◆ TASK DETAILS
Please restate word for word each line from the one containing "The width and" to the last line of the records below, and drop the pictures.
===== DATA SUPPLIED =====
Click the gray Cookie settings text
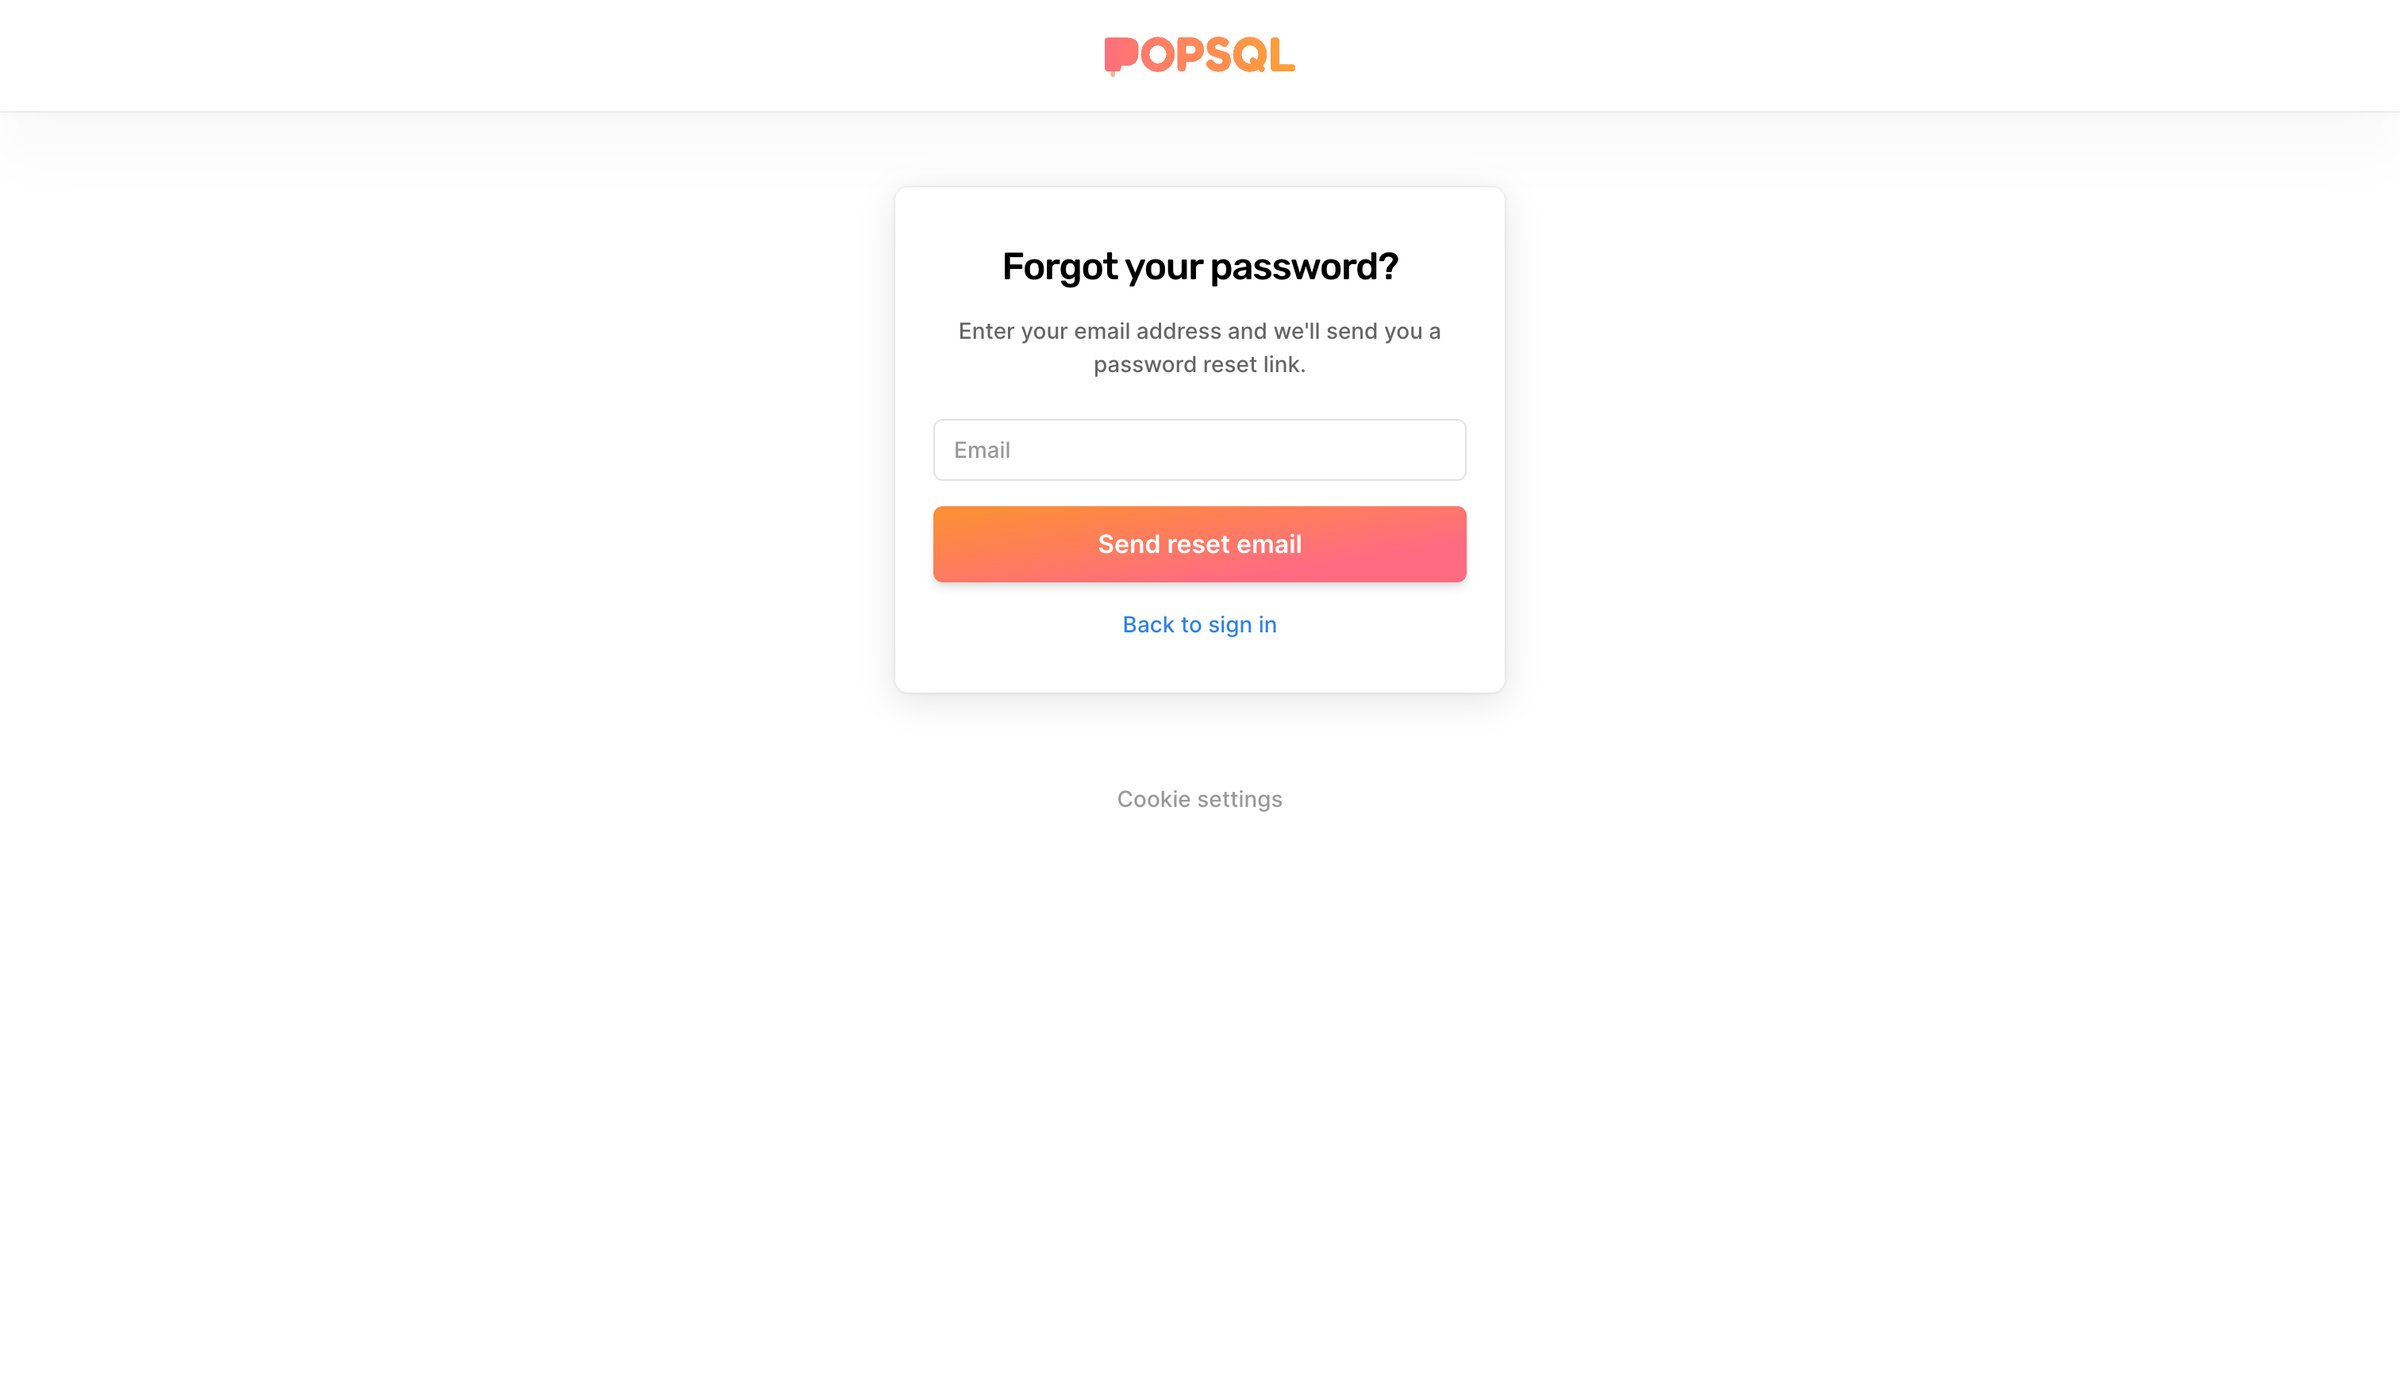This screenshot has height=1379, width=2400. [1199, 799]
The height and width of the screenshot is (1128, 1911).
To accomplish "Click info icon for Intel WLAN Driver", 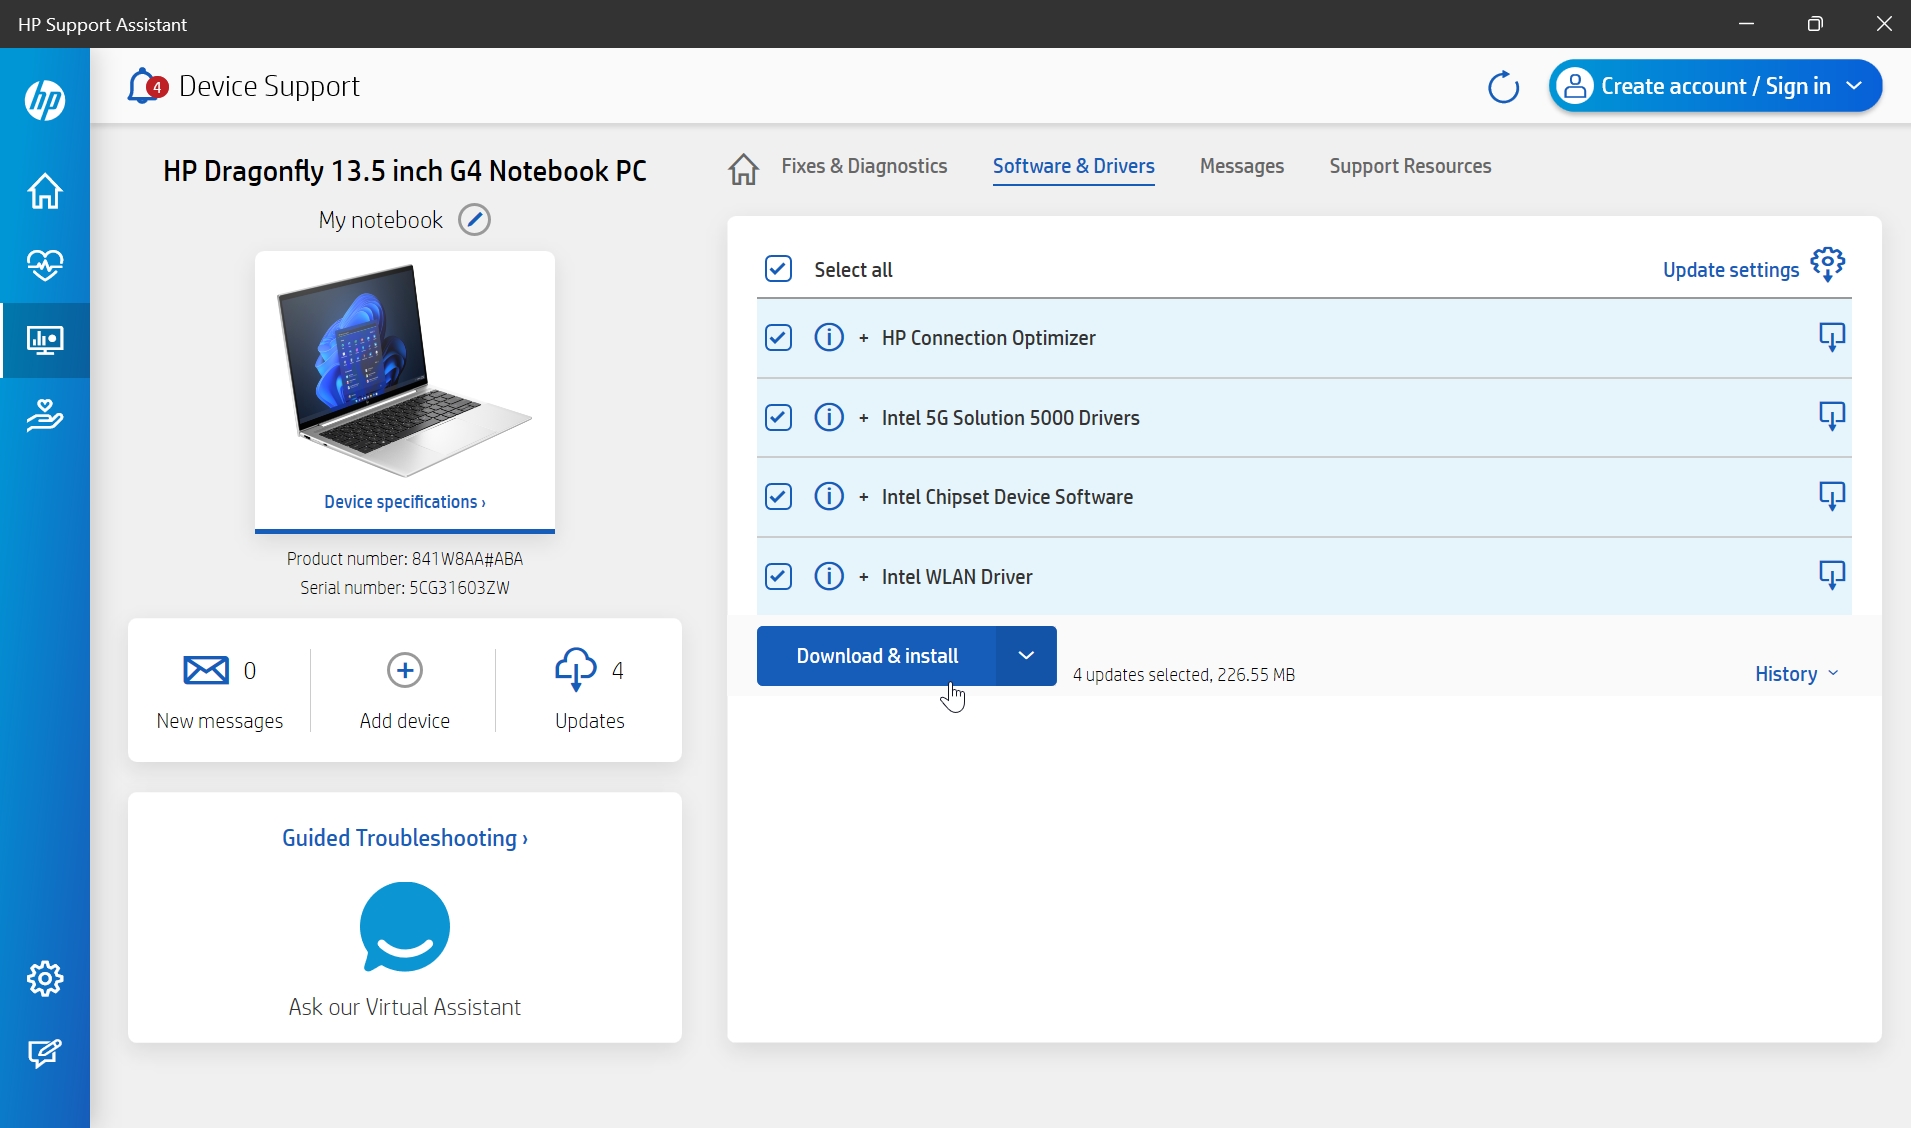I will point(828,576).
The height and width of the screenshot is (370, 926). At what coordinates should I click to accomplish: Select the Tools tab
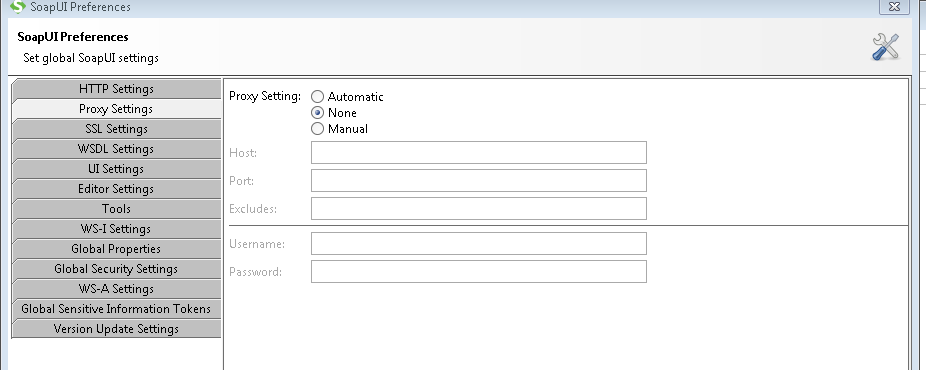[x=116, y=209]
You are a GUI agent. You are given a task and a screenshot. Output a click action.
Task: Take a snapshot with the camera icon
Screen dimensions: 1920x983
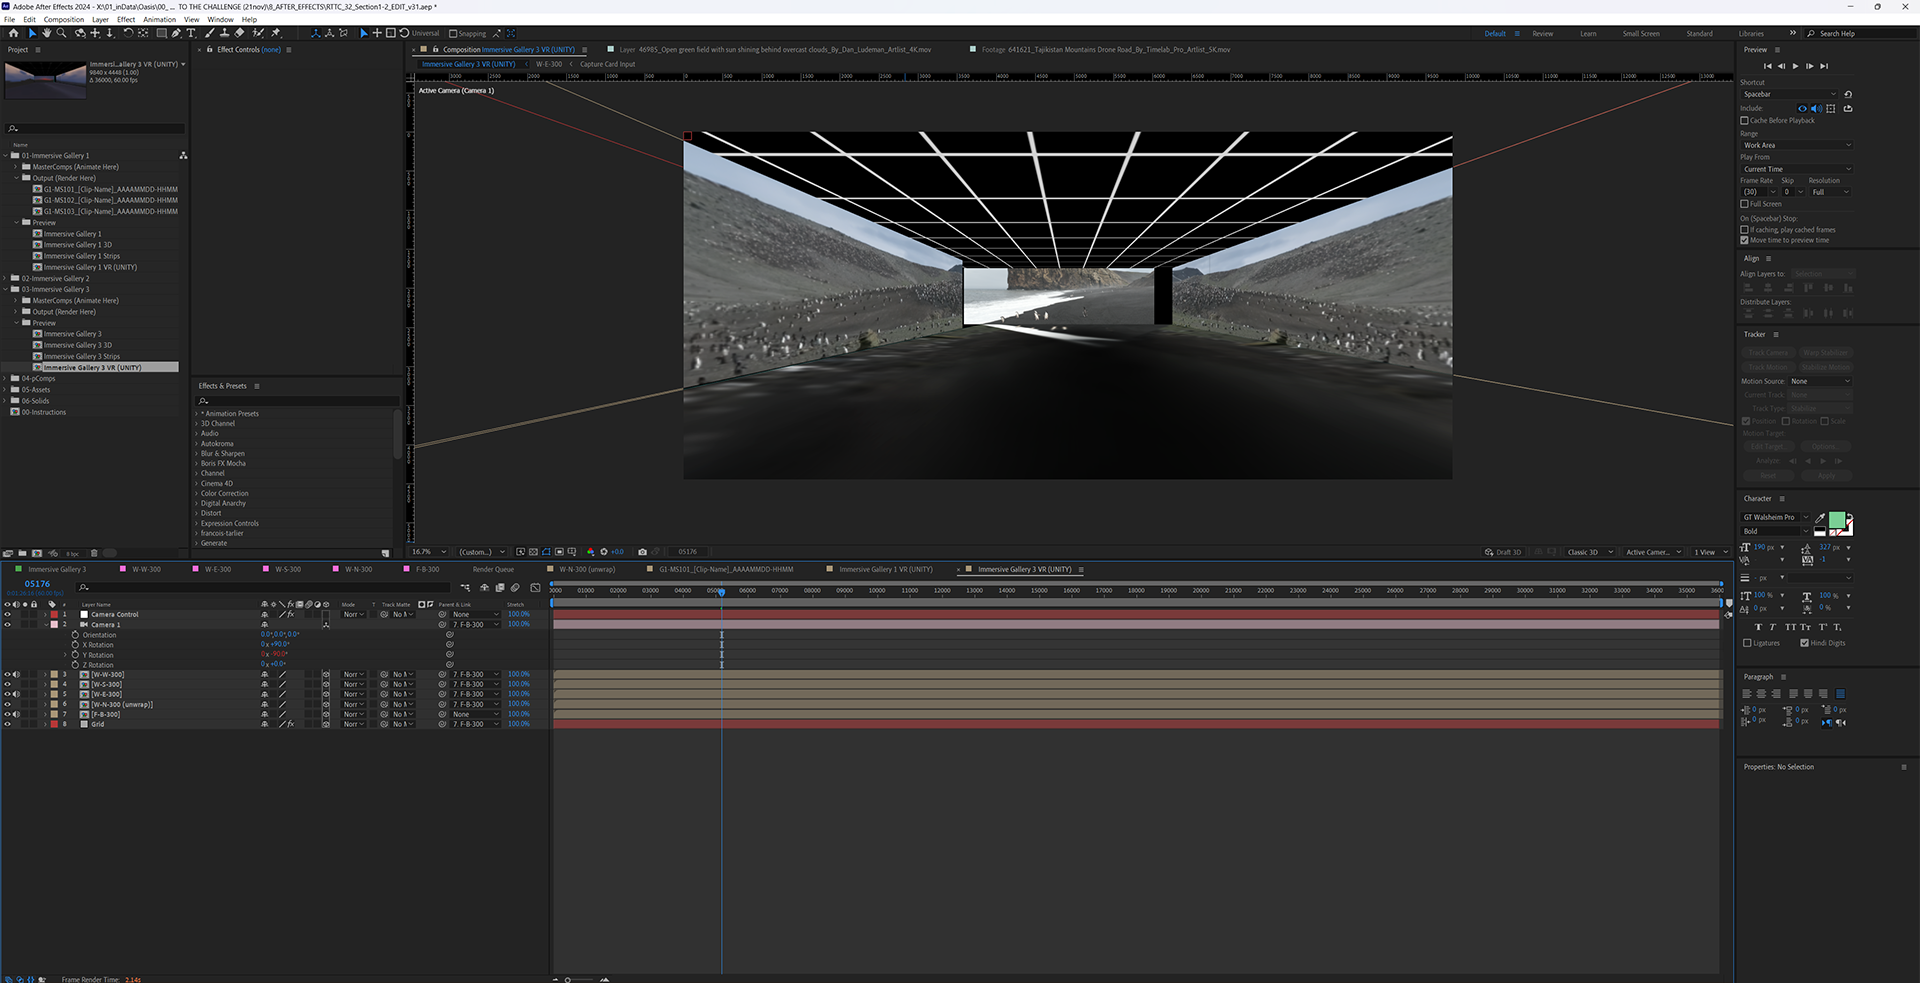coord(642,552)
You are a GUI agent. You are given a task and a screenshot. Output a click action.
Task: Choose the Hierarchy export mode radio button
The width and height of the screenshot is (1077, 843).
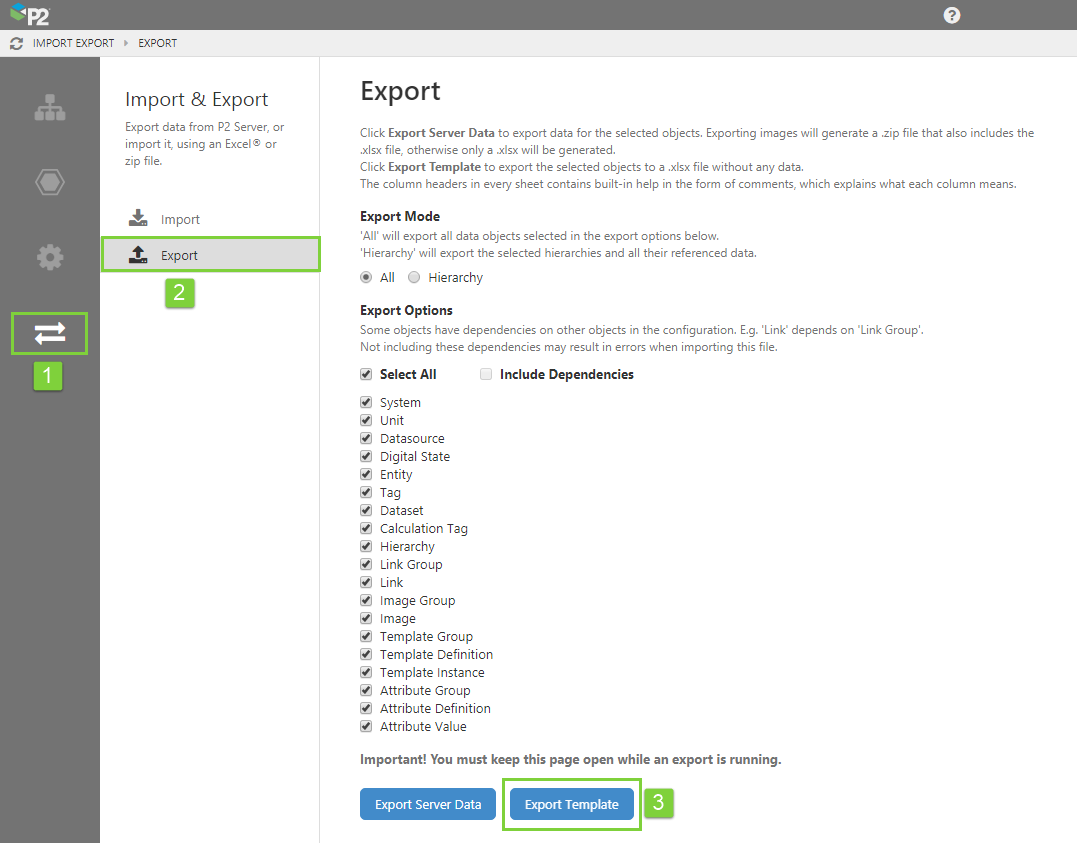(414, 277)
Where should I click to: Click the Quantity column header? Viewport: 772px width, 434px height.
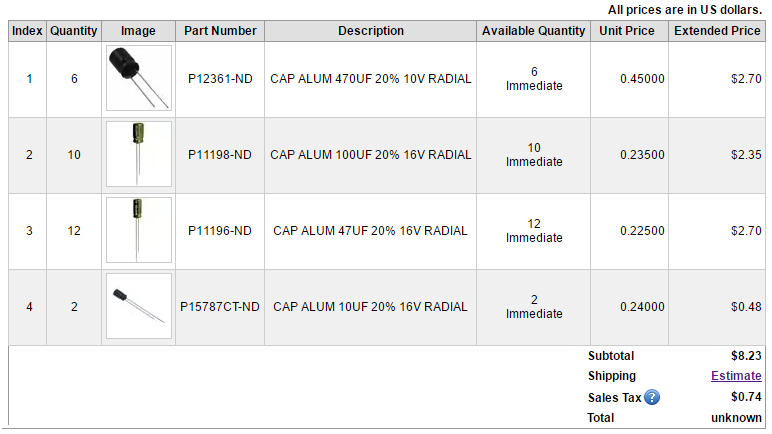click(74, 31)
=====
◆ RESPONSE
The width and height of the screenshot is (1077, 843).
(414, 277)
Where should I click to: Click the Quantity column header? Viewport: 772px width, 434px height.
click(74, 31)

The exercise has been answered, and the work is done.